● Article
** begin **

On Sat, Apr 3, 2021 at 7:46 PM Adam Thornton <athornton@gmail.com> wrote:
>
>
> On Thu, Apr 1, 2021 at 8:54 PM Wesley Parish <wobblygong@gmail.com> wrote:
>
>> So from IBM's POV, they could
>> support Linux - which by then had already been ported to the VM/370
>> and there was already talk of porting it to the later mainframe
>> iterations. I don't think anybody was even thinking of porting any of
>> the *BSD to IBM mainframes till much later, am I right?
>>
>
> This is not how I remember it going down.
>
> There was an external-to-IBM "Bigfoot" port to S/390 (not S/370) that IBM
> was ignoring until it got alarmingly close to booting, and then all of a
> sudden there was an IBM port to S/390. Clearly (well, *I* thought it was
> clear) they'd had a skunkworks project for some time and Bigfoot forced
> their hand. (Unix v7 *did* run on S/370, and resurrecting that is one of
> my hobby projects that hasn't really gotten off the ground).
>
> I was the system administrator of the first publicly-accessible
> Linux-on-S/390 machine--penguinvm.princeton.edu--and indeed in the late 90s
> I and my mentor David Boyes met with some pretty high-level people at IBM
> to advise them how we thought they should proceed. They seemed to take
> much of our advice, but then again I don't think we said anything very
> crazy. (At the time, and for years thereafter, I was with Sine Nomine
> Associates. They're still around.)
>
> I also later managed the port of OpenSolaris to zSeries, which, if IBM had
> bought Sun rather than Oracle, would have made my life very different.
> Neale Ferguson did most of the heavy lifting on that port, but I did a lot
> of the tool porting and wrote a disk driver. Alas, IBM tightened the
> screws a little too far and apparently didn't know that Sun had an offer
> from Oracle in its back pocket.

** end **

● Information provided
** begin **

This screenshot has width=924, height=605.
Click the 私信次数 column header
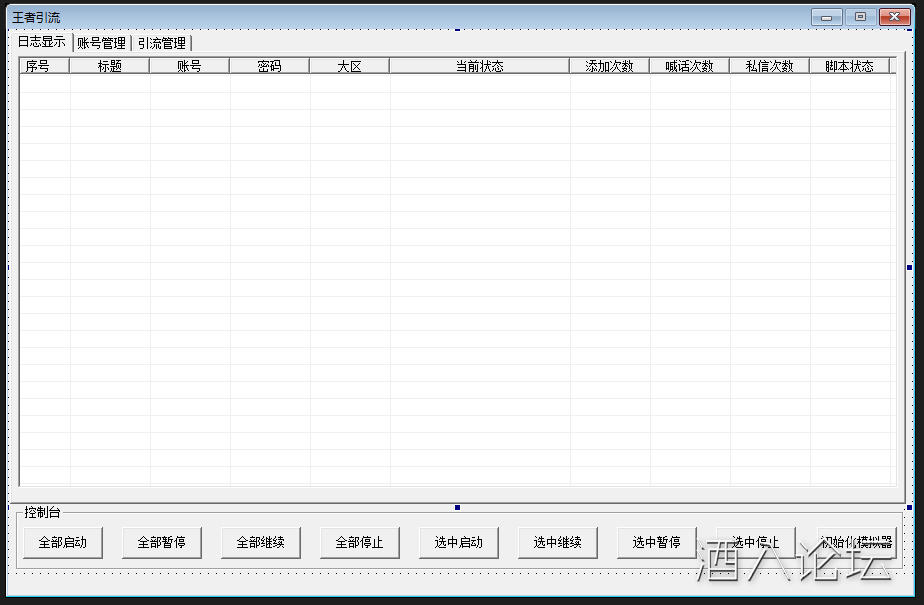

** end **

● Tasks to perform
**a)** Decide whether each statement agrees with the email. For each, answer yes or no and quote the deciding words of the email. (i) The "Bigfoot" port targeted S/370. (ii) Neale Ferguson did most of the heavy lifting on the OpenSolaris port. (iii) David Boyes was the writer's mentor.
**b)** Reproduce the email from "On Sat, Apr" up to and including "am I right?", switching "porting" to "moving".
**c)** According to the email, what did the writer write for the OpenSolaris port to zSeries, in addition to doing much of the tool porting?

● Solutions to each task
**a)**
(i) No: "port to S/390 (not S/370)"
(ii) Yes: "Neale Ferguson did most of the heavy lifting on that port"
(iii) Yes: "my mentor David Boyes"

**b)**
On Sat, Apr 3, 2021 at 7:46 PM Adam Thornton <athornton@gmail.com> wrote:
>
>
> On Thu, Apr 1, 2021 at 8:54 PM Wesley Parish <wobblygong@gmail.com> wrote:
>
>> So from IBM's POV, they could
>> support Linux - which by then had already been ported to the VM/370
>> and there was already talk of moving it to the later mainframe
>> iterations. I don't think anybody was even thinking of moving any of
>> the *BSD to IBM mainframes till much later, am I right?

**c)** A disk driver.